Antigraft unit targets big cars, credit card usageThe Anti-Corruption and Civil Rights Commission of Korea issued an official recommendation on Wednesday to the Ministry of Strategy and Finance to reduce the size of cars used by officials at public companies and to prohibit workers from using corporate credit cards at bars and other establishments that serve alcohol.
Even though the advisory is not mandatory, if the Strategy and Finance Ministry - which is under heavy pressure from President Park Geun-hye to “normalize public institutions” - accepts it, the repercussions across society could be huge.
The state-run commission pointed out that public companies and government institutions did not have detailed regulations that limited the engine displacement of workers’ vehicles, leading many to drive excessively big cars.
Furthermore, the commission discovered after checking 69 public companies nationwide last month that 66.7 percent of them gave out company cars to executives.
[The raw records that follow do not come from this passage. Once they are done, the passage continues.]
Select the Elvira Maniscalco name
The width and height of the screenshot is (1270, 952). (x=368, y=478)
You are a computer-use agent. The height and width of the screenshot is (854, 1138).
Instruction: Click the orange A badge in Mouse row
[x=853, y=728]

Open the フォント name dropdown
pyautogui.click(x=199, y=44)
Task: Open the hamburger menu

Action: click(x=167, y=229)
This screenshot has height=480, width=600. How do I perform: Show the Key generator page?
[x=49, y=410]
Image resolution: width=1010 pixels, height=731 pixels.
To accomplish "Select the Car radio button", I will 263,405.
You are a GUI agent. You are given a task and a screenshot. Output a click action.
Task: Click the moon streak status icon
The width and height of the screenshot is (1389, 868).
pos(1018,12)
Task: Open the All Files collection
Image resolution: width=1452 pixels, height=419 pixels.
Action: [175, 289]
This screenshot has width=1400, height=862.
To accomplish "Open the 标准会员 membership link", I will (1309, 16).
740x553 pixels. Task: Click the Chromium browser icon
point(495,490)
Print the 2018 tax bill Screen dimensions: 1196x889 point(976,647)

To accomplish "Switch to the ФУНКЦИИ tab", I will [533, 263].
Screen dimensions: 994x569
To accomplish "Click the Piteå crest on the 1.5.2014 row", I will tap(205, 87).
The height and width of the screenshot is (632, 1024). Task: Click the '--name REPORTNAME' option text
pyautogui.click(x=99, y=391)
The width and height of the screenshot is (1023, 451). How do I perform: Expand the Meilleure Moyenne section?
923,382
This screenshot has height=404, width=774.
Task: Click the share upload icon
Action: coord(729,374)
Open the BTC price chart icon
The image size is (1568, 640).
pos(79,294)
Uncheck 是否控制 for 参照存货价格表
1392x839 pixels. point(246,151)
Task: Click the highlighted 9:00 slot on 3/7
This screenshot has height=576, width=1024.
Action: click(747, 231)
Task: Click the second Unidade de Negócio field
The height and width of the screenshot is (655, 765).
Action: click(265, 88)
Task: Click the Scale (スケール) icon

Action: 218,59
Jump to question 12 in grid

That represents a stark gap with government officials, especially given that only ministers and deputy ministers are provided cars - vehicles with engine displacements of 3.3 liters and 2.8 liters.
Some department heads have even been known to sit behind the wheel of cars with engine displacements more than 3 liters.
The Hyundai Sonata, for example, one of the most common cars in Korea, has an engine size of about 2 liters or more, while the Hyundai Equus, an upscale luxury sedan, has an engine size of up to 5 liters.
“We have recommended that public companies shrink the size of the cars they use for work to 2 liters or smaller, except for those devoted to diplomatic purposes,” said an official with the commission. “It’s not right that public companies utilize such large vehicles.”
The anticorruption body also stressed that employees of public company should be prohibited from using corporate credit cards at bars and cafes that serve alcoholic beverages. Currently, credit cards are only banned at room salons.
“Use of corporate credit cards should be forbidden at every establishment that sells alcohol, except during some official ceremonies,” the commission official said. “Spending corporate money on dining with acquaintances, with little business ties, should also be limited.”